Thank you. Good morning, everyone, and thank you for joining us to discuss Peter Warren Automotive Holdings' half year financial results for the six months ending 31 December 2022. My name is Mark Weaver, your Chief Executive Officer. Joining me today is our Chief Financial Officer, Victor Cuthell, who will be assisting me in presenting our results. I'd like to welcome Victor to his first investor presentation following his appointment in November. This presentation, along with the financial statements, have been lodged with the ASX for your information and can be found on our website at www.pwah.com.au. On slide two of today's pack, you will find our agenda.
Victor and I will shortly provide you with an overview of our H1 FY23 results, together with a summary of our financial position before closing with an overview of progress against our strategy and an outlook for the period ahead. We will be delighted to take any questions you may have at the conclusion of our presentation today. Let's move to the result overview.

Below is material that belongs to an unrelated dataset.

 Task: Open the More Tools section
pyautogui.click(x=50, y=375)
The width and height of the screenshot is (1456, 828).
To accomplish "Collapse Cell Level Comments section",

On slide four is a summary overview of our H1 FY23 financial highlights, which could best be summarized as a period of positive momentum delivering a strong result. Our total revenue fell a fraction short of the AUD 1 billion mark, coming in at AUD 999 million for the six months. This number shows growth on the prior period of around 28% and incorporates the added performance of the Penfold acquisition, which was acquired late in the comparative period.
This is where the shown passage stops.